In data science there are a multitude of problems that can arise either on the data and/or modeling side.  Fortunately, for us, a lot of problems we face in data science have been encountered by others and approaches have been established to solves these problems.  In this section we will look at two common problems that arise in data science and some tools of the trade for how to address them.

<a id = 'section4a'></a>

## Imbalanced Classes

***Imbalanced Classes*** occurs when performing a classification learning and the a subset of the potential classes we could output make up a substantial majority of our data.  
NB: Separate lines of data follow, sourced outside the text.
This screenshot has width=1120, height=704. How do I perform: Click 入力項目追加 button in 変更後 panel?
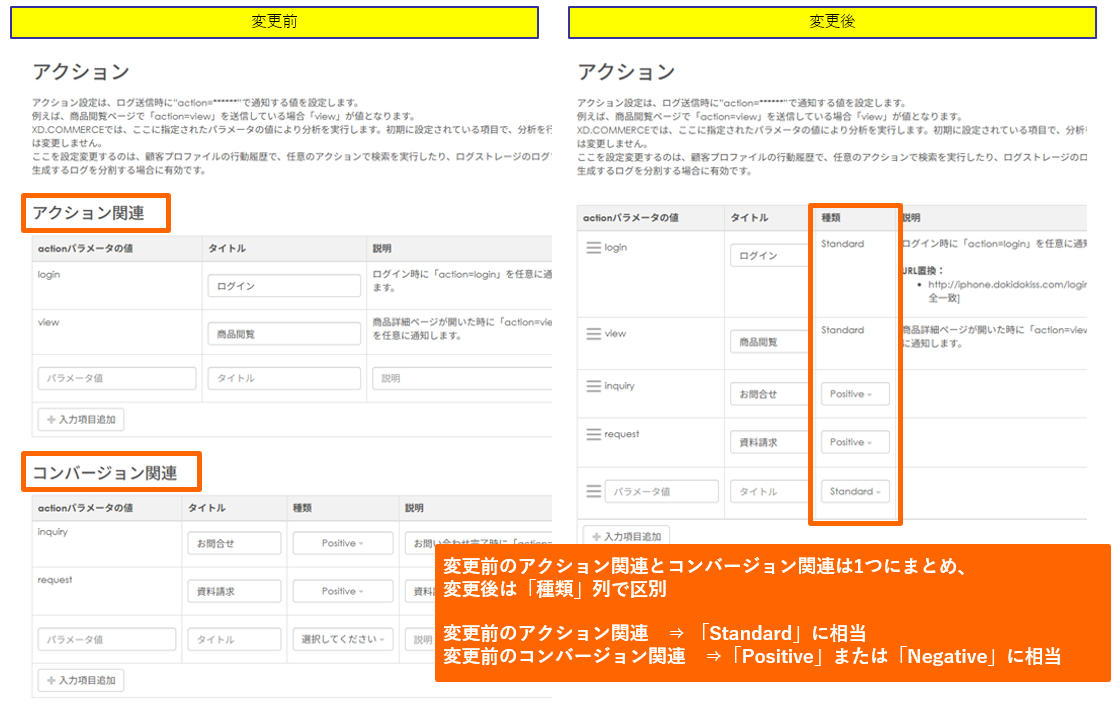pyautogui.click(x=626, y=537)
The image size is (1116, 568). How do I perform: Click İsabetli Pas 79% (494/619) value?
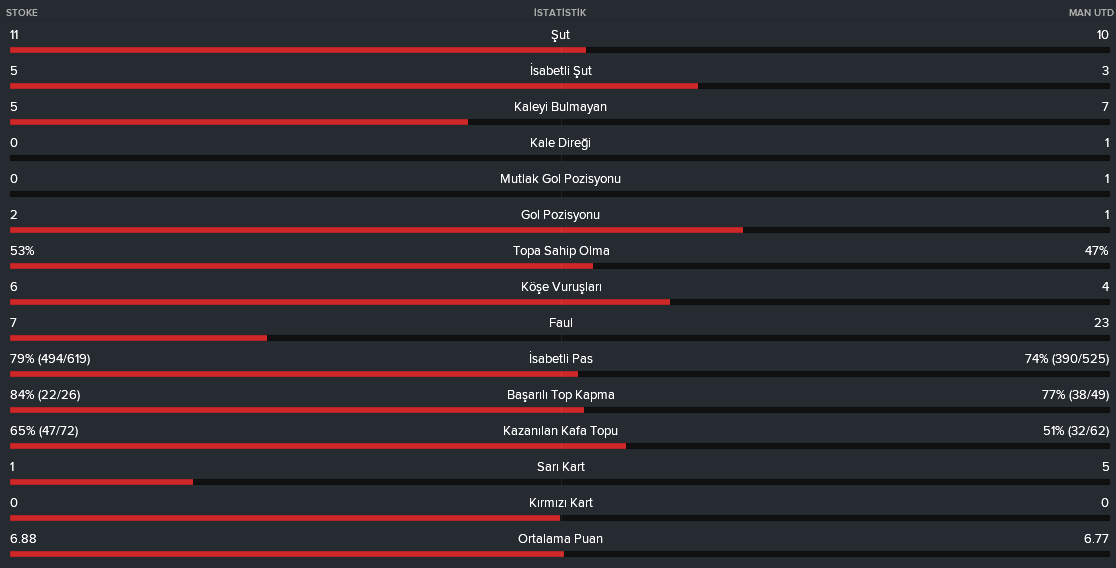(50, 359)
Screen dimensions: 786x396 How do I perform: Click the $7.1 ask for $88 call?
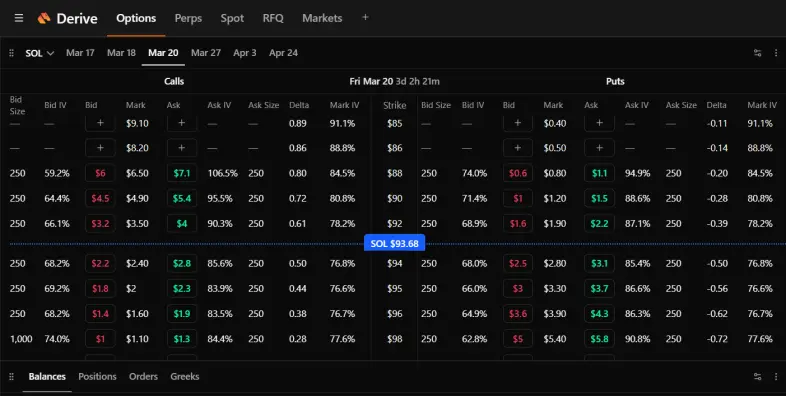point(181,173)
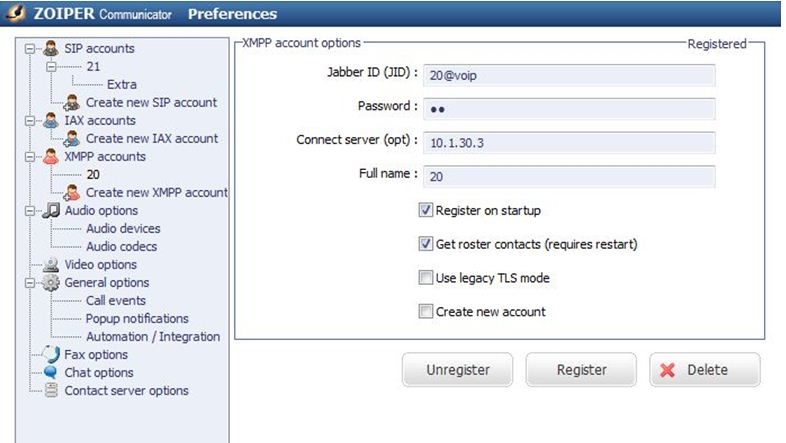Click the IAX accounts icon
The width and height of the screenshot is (786, 443).
tap(51, 120)
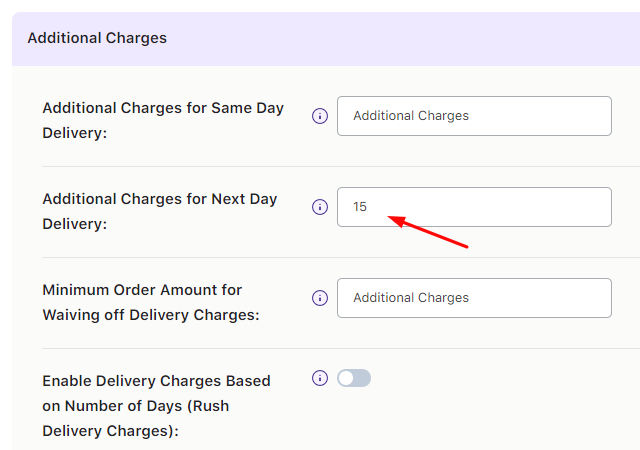Click into the Next Day Delivery charges field
Image resolution: width=640 pixels, height=450 pixels.
tap(474, 207)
To ensure our model is able to learn about all classes we could use a model that is robust to class imbalances.  One example of a model that is robust to class imbalances is the class weighted Support Vector Machine.  Essentially this model places a higher penalty on misclassifying observations of the minority class causing the model to put equal importance to each class despite the disparity in number of observations for each class.  Scikit's version of this SVM can be found [here](http://scikit-learn.org/stable/auto_examples/svm/plot_separating_hyperplane_unbalanced.html#).
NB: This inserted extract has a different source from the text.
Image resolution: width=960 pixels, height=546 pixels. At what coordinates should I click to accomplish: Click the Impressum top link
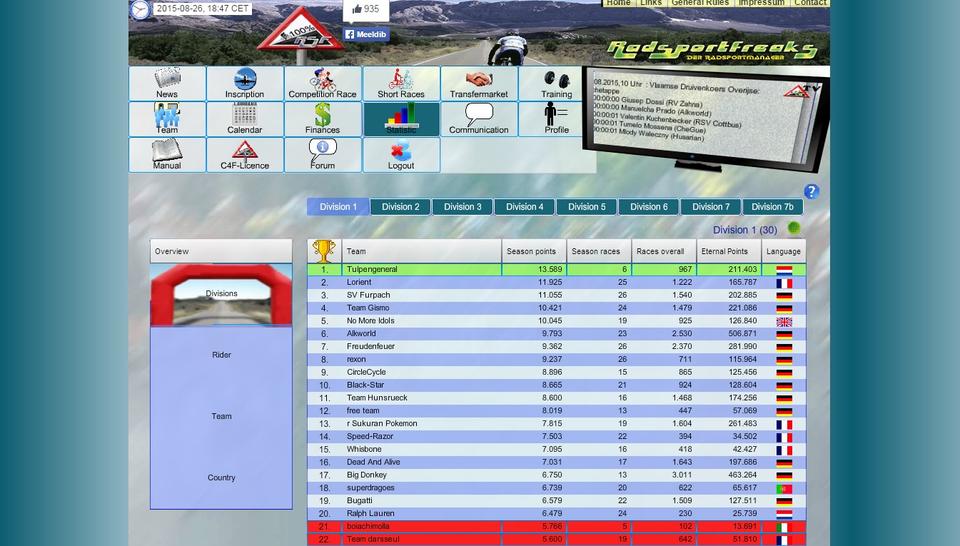pos(761,3)
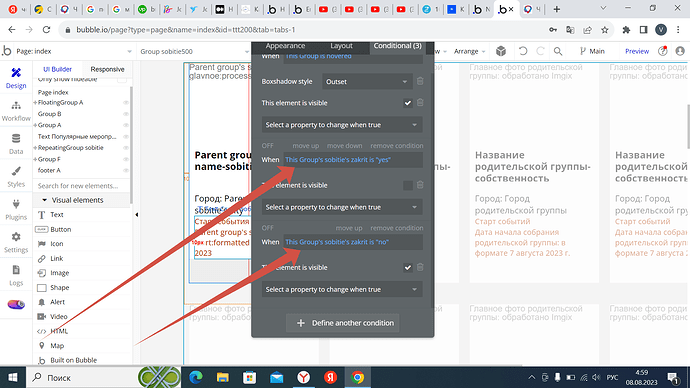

Though sometimes we might want to use a model not robust to imbalanced classes for our imbalanced data(i.e. this course using XGBoost on our imbalanced article dataset).  In these cases it is best to resample your data such that your sampled data corrects the imbalance.  This balanced sampled data is then used to train your model without it being affected by the imbalanced data. 

![a](images/unbalanced.png)

[source](http://www.svds.com/wp-content/uploads/2016/08/messy.png)

<a id = 'section4b'></a>

## Information Leakage 

***Information Leakage*** occurs when training data has extra information that makes it seem like our model produces better results than it actuall would in the "real world".  The usual way we combat this is by performing a train, validation and test split to our data.  We only use the test set to judge the how well our final model will perform when put into production.  Though, sometimes we do not have a sufficient amount of data to to have a pure test set.  One way to combat information leakage(i.e. insufficient data) is to perform a KFold Cross Validation.

### KFold Cross Validation

Ideally, when training a model, we'd like to   When we lack sufficient data, when can still gauge the performance of a model using KFold Cross Validation.  We can get a more accurate value of the error by using KFold Cross Validation.

Basically, we break the data into k groups. We take one of these groups and make it the test set. We then train the data on the remaining groups and calculate the error on the test group. We can repeat this process k times and average all the results. This gives us a more accurate picture of the error.

You can perform a KFold Cross Validation in Scikit using this [method](http://scikit-learn.org/stable/modules/generated/sklearn.model_selection.KFold.html#sklearn.model_selection.KFold)

![cross validation](images/cross-validation.jpg)

([source](http://cse3521.artifice.cc/classification-evaluation.html))

<a id = 'section5'></a>

# Lab 

Now you will create your own pipeline where you take the embeddings we created in Lecture 2 and feed them into XGBoost, that we learned about in Lecture 1.

1) Setup a pipeline where embeddings we created in Lecture 2 are fed into XGBoost

2) How did your first iteration of the pipeline do?

3) How could we improve the performance of the pipeline?

4) What parameters are important to tune for the [embedding process?](https://radimrehurek.com/gensim/models/doc2vec.html)

5) What parameters are important to tune for [XGBoost?](http://xgboost.readthedocs.io/en/latest/python/python_api.html)

6) Now that you know what parameters are important to both processes in the pipeline, hypertune both models.

7) Are there any sources of information leakage? Explain.

8) Is the data balanced? How do we know the balances of the data?

9) If the data is imbalanced what can we do to make our pipeline robust to the imbalances?

10) Should our test set be balanced or not?  Explain.

11) Based on the data we have, should we perform KFold Cross Validation and/or a train-validation-test split?

12) If time permits, write some code so that we can have balanced classes.